— What the task requires —
From the line that includes "[Del på Facebook] (743, 639)" down to the final line of the data below, copy every line exactly and leave the rest out.

— Input —
== Segment start ==
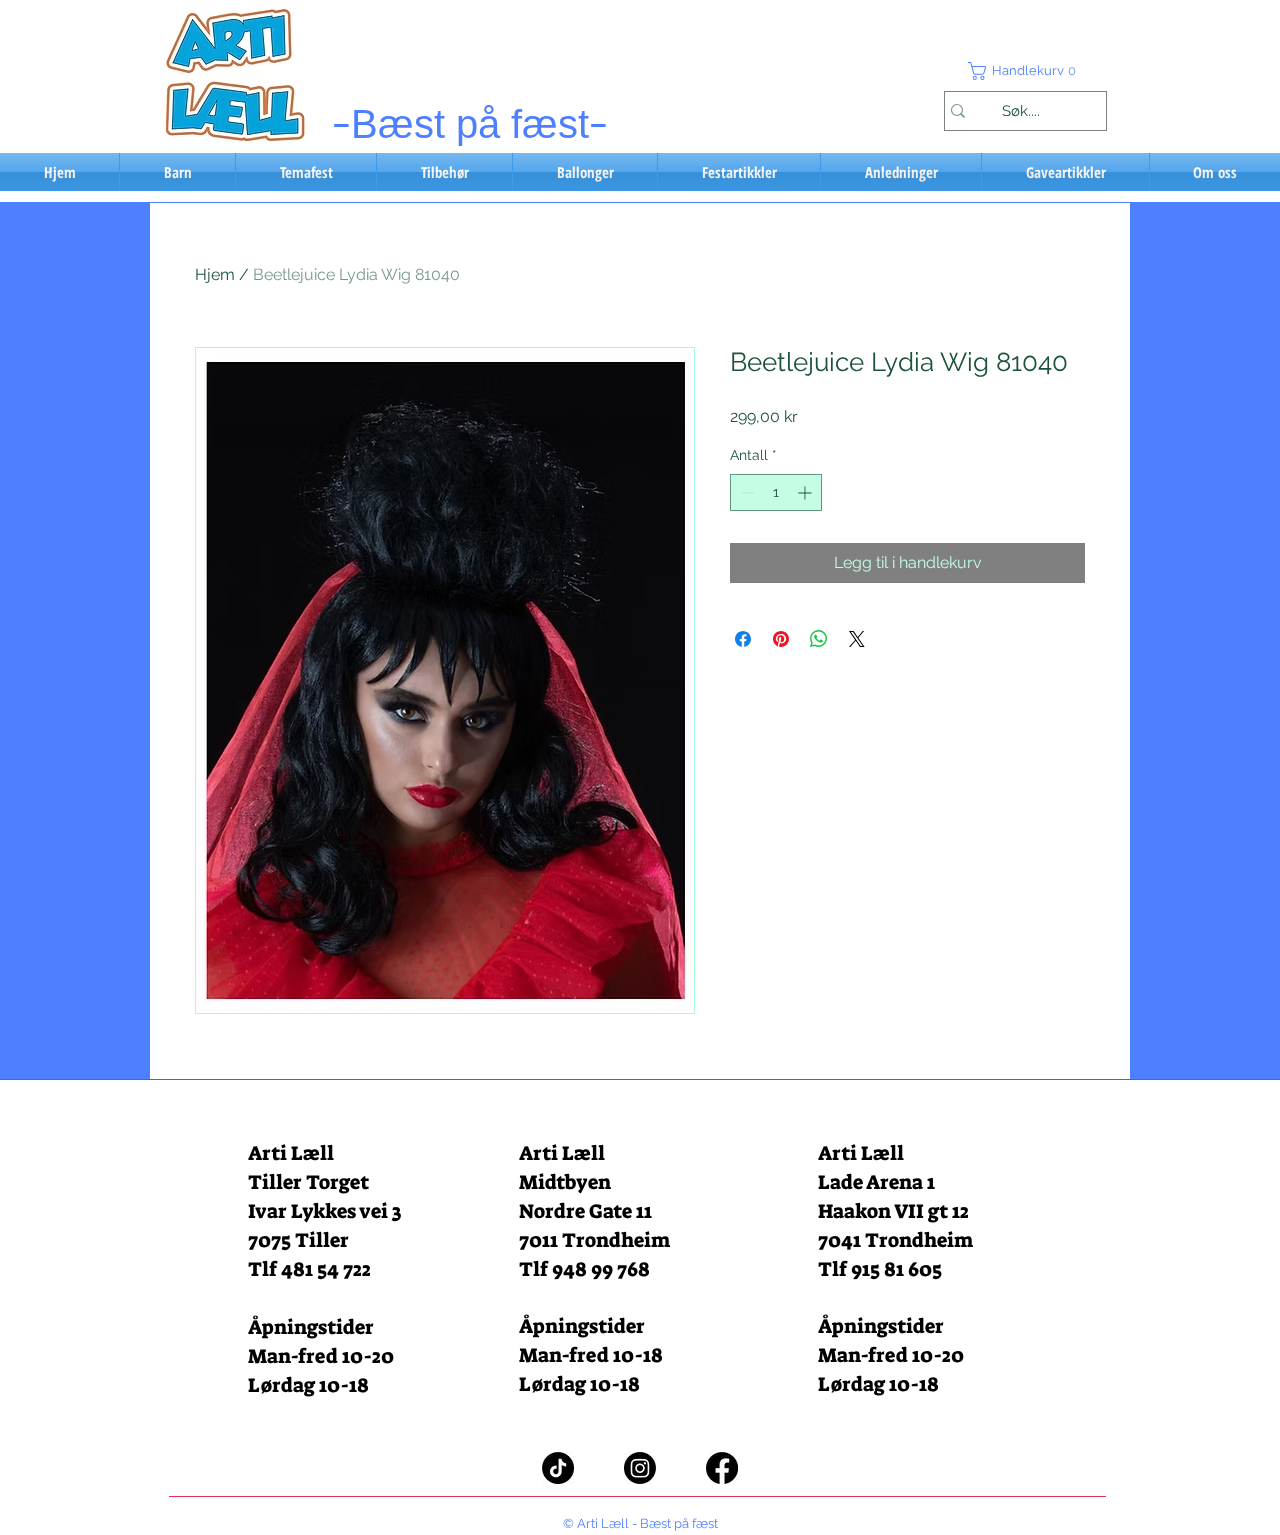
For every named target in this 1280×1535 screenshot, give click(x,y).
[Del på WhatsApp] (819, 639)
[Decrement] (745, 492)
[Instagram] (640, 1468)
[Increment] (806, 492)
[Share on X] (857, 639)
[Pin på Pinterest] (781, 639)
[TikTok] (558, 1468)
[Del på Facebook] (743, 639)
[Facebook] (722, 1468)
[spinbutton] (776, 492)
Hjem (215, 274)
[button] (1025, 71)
== Segment end ==
— Answer for this exercise —
[Del på Facebook] (743, 639)
[Facebook] (722, 1468)
[spinbutton] (776, 492)
Hjem (215, 274)
[button] (1025, 71)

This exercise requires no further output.